Job losses slightly down

The number of employee jobs was 75 thousand lower in the first quarter of 2005 than twelve months previously. After seasonal corrections the number of jobs was 21 thousand lower in the first quarter than in the fourth quarter of 2004. Wage costs per employee were 3.0 percent higher than one year previously, especially because of higher pension premiums, according to figures form Statistics Netherlands.

The national accounts, which also include the labour accounts, have been revised. Further, the figures on jobs, labour volume and wage costs for previous years have been adjusted, as they are every year, on the basis of more and better information. The number of jobs is 100 thousand higher, the developments have hardly changed.
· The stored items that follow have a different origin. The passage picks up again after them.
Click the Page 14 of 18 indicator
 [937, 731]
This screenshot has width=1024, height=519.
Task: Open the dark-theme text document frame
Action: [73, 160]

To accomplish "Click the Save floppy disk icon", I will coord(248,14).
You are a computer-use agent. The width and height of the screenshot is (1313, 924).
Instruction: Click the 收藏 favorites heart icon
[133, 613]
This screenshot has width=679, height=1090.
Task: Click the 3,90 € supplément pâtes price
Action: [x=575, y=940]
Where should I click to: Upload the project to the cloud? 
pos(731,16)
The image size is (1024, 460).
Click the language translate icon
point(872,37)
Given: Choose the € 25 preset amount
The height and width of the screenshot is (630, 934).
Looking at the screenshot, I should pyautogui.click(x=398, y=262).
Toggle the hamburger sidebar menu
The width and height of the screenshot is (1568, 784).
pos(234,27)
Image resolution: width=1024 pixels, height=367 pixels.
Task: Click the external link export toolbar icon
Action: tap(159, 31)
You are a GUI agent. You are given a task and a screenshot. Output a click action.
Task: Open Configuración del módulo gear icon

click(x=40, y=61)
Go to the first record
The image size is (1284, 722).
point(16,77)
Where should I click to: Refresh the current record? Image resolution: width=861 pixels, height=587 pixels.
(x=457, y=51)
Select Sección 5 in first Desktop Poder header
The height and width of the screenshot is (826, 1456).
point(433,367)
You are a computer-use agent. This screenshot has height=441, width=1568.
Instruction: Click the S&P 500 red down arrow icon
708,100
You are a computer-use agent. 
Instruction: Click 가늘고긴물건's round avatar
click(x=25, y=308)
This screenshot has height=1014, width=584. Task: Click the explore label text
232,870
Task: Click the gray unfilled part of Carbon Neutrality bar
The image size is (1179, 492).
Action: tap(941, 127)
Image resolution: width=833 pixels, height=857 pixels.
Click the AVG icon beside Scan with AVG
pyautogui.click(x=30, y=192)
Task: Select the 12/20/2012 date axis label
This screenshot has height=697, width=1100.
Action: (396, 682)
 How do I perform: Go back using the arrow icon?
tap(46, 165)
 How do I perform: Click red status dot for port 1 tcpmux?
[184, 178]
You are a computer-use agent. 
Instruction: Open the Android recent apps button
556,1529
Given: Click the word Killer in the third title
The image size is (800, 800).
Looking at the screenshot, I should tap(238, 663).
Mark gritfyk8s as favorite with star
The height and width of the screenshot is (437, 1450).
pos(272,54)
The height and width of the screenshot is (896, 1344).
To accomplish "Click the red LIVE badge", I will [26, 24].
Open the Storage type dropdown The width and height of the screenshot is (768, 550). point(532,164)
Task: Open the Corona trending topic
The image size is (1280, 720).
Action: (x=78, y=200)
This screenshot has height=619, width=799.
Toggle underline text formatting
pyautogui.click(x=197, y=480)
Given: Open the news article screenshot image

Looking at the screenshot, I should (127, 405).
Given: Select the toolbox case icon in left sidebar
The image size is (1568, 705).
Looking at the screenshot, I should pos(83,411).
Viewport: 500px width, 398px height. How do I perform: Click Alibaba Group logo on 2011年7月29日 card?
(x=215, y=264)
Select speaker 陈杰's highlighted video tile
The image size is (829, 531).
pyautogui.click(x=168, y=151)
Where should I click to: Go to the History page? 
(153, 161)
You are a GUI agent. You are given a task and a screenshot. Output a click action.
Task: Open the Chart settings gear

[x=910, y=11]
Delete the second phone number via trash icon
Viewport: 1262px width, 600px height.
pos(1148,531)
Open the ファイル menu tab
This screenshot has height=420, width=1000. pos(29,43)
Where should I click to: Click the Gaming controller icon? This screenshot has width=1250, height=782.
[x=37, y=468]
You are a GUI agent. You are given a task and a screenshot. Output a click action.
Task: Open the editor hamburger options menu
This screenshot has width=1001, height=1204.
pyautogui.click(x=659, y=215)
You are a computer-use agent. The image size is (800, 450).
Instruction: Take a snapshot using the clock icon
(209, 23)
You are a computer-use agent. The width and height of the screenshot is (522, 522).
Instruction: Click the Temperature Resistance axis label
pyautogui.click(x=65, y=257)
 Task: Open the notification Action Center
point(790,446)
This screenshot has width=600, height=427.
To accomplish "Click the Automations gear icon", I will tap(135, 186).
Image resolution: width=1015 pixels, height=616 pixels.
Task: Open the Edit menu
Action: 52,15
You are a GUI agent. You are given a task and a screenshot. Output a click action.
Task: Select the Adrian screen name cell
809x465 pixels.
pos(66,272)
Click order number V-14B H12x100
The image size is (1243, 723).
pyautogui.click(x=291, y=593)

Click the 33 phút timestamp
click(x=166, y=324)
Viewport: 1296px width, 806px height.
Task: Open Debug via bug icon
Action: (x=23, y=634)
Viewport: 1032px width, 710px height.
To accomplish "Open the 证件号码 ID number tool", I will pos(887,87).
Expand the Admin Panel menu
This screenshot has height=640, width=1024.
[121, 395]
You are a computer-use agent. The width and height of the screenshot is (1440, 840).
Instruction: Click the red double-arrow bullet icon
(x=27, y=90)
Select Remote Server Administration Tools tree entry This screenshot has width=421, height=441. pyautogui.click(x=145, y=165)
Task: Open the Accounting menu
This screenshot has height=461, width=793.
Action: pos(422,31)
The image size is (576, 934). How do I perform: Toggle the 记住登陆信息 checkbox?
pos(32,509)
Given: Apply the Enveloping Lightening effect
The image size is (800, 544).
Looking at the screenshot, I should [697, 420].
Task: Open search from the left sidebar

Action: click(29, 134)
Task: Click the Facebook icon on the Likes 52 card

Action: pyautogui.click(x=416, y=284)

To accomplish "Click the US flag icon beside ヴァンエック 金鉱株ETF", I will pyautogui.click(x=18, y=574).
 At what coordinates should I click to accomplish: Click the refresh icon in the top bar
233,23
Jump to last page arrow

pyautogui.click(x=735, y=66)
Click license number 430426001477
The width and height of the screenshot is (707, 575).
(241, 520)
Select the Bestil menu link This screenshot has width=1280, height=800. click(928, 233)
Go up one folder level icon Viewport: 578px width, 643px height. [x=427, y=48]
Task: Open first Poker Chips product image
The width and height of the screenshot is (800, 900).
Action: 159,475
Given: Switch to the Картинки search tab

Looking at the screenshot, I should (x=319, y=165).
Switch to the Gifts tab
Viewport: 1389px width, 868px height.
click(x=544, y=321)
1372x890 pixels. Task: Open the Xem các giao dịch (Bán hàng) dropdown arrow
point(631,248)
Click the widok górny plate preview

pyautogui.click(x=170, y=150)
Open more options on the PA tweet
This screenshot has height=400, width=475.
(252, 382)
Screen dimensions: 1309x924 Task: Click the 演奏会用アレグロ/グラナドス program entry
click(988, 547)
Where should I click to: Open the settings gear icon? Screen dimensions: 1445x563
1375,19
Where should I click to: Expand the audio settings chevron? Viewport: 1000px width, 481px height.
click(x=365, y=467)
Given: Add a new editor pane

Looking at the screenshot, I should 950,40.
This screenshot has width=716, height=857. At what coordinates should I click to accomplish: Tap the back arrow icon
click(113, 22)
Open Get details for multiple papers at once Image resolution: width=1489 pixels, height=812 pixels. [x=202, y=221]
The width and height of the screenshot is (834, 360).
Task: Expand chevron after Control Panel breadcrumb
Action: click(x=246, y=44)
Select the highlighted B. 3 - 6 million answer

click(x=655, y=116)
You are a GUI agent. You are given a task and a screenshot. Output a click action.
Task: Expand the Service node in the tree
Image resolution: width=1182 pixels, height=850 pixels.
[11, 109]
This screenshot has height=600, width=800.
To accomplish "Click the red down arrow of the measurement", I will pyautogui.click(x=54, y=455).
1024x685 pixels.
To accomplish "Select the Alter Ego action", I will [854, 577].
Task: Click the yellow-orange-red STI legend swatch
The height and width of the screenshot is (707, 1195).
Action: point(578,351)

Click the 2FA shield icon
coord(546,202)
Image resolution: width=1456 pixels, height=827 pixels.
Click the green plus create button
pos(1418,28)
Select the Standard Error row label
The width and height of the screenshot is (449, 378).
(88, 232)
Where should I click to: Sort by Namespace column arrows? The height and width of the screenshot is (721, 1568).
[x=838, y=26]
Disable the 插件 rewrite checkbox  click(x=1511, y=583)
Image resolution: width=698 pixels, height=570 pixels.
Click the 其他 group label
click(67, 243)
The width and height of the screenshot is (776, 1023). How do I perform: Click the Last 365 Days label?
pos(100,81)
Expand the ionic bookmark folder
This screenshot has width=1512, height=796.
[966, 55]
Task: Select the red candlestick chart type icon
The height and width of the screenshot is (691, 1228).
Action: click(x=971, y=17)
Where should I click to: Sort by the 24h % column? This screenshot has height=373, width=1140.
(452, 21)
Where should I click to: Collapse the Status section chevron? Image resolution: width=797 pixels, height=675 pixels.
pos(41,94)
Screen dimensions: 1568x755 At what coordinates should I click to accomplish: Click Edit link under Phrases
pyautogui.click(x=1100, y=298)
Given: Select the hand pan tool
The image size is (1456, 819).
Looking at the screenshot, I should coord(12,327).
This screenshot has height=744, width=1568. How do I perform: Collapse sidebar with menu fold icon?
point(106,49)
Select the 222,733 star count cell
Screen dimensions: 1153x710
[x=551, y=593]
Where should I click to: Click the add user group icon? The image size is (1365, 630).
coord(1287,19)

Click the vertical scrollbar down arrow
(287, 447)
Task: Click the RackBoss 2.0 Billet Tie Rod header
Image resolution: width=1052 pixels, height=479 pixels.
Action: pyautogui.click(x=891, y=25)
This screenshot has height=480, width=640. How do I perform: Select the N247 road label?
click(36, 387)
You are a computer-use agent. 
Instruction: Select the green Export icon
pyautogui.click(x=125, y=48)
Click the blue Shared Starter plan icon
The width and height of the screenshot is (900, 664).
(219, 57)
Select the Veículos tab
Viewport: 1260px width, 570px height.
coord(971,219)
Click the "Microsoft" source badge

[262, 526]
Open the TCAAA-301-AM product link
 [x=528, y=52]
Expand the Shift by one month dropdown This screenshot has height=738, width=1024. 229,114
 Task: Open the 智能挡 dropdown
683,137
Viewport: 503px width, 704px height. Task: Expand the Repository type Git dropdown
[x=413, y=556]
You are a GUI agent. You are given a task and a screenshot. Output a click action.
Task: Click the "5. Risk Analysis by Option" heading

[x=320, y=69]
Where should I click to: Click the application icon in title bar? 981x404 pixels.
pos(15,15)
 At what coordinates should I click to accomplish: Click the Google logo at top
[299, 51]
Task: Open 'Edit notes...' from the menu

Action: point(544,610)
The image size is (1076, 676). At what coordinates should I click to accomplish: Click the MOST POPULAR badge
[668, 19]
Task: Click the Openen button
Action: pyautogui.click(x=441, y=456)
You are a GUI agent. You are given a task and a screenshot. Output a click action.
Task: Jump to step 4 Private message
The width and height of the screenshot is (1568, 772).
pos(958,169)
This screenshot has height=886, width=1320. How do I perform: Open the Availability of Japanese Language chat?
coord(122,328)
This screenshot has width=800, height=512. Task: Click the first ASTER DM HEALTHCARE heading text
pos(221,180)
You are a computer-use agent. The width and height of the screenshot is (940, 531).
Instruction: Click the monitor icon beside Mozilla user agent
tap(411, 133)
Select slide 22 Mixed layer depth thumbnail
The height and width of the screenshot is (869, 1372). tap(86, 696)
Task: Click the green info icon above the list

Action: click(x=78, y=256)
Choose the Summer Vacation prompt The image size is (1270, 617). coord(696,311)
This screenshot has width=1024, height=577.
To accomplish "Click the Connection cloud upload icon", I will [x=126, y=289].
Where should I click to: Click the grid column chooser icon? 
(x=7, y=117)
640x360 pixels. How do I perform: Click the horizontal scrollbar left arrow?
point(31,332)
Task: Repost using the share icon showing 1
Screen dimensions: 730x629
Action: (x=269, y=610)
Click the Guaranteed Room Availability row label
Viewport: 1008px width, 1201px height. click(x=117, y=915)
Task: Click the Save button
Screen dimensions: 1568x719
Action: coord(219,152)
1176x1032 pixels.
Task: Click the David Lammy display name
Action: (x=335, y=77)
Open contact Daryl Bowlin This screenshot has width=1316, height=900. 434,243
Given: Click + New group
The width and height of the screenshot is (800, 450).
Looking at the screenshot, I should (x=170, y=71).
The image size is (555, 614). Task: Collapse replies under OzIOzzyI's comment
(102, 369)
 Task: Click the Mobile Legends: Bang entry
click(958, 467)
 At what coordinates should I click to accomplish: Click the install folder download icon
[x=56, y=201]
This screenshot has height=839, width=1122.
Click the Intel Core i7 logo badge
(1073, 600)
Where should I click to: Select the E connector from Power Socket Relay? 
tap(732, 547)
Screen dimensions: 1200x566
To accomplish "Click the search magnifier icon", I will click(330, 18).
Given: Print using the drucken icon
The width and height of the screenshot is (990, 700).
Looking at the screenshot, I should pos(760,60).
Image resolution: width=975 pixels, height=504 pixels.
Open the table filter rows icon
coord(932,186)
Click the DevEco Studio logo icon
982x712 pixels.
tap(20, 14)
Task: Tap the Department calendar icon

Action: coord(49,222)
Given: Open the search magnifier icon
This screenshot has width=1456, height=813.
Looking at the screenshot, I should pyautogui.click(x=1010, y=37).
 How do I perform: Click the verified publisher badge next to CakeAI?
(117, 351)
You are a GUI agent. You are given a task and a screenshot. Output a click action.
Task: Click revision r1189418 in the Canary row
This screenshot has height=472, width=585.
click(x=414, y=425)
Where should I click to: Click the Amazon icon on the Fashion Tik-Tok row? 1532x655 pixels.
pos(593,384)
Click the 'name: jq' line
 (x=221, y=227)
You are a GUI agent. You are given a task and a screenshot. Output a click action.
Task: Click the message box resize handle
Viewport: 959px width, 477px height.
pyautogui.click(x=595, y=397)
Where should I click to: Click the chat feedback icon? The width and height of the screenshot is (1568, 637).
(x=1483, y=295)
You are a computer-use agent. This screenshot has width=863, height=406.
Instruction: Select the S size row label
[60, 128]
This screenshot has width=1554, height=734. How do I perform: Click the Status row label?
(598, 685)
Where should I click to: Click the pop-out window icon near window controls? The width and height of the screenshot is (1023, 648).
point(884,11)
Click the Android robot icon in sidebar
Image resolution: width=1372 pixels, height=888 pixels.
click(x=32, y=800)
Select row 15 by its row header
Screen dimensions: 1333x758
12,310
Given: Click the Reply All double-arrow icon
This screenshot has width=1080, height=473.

Private sector job losses slowly diminishing

In the first quarter of this year there were 81 thousand jobs fewer in the private sector than in the same quarter last year. This is a fall of 1.5 percent. At the end of 2003 job losses in the private sector reached a low point with a decrease of 159 thousand. In business services, on the other hand, the number of jobs in the first quarter was higher than one year previously. In the rest of the private sector, however, the number is still falling. The fall was relatively largest in the construction sector with 4.7 percent. In the manufacturing industry it fell by 3.1 percent.

Fewer extra jobs in the care sector

The number of jobs in health care and welfare was 18 thousand higher in the first quarter of this year than twelve months previously. This increase is far smaller than in recent years. In the last three years a total 145 thousand jobs were created in the care sector. In education the number of jobs was the same as last year. This stabilisation comes after nine years of increase. In public administration the number of jobs has already been falling for more than a year; there were 12 thousand fewer jobs than in the first quarter of 2004.

Jobs also down on previous quarter

After seasonal adjustment, there were 21 thousand fewer jobs in the first quarter of 2005 than in the fourth quarter of 2004. This decrease is slightly larger than in the previous quarter. The cause is the increasingly slower employment growth in the collective sector.

The only real job growth is in business services, where the number of jobs has been growing faster since the turning point in mid 2004. This is partly caused by the recovery of employment in the temp agency sector. But in other areas of business services, too, such as advertising agencies and ICT, employment is no longer decreasing. The fast growth in temporary jobs is a sign that the demand for labour is increasing. Employers turn to temporary employment agencies to meet this demand.

Employment also down in terms of fte’s

Employment in terms of full-time equivalents (fte’s) was also 1.3 percent lower in the first quarter of 2005 than one year previously. In fte’s, too, employment decreased more slowly, although the loss in employment in fte’s is relatively larger than in jobs, of which there were 1.0 percent fewer. This is because sectors of industry with a large proportion of part-time jobs, such as the care sector and business services, are doing better than sectors with less part-time work, such as construction and manufacturing.

Higher pension premiums push up wage costs

Annual wage costs were 3.0 percent higher in the first quarter of this year than twelve months previously. This increase is substantially larger than the collectively negotiated wage increase of 0.7 percent. The difference is mainly caused by substantially higher pension premiums. The wage costs increase was lowest in education, 2.0 percent, and highest in construction at 4.3 percent.

Labour accounts revised

The national accounts, which includes the labour accounts, have been revised for the years 2001 to 2004. Some conceptual changes have been introduced, new measurement methods implemented and source statistics improved. The annual adjustment of the yearly figures has also been implemented. There are thus two sources for the differences between the annual figures before and after the revision.

Change in employment 2002-2004 nearly unaltered

For the revision year 2001 the number of jobs of employees was 135 thousand higher, the number of fte’s 105 thousand higher. For the years 2002, 2003 and 2004 the changes in employment after revision hardly differ from those before revision. The wage costs increase per labour year is clearly higher for 2004, however, mainly because of recent information on pension premiums.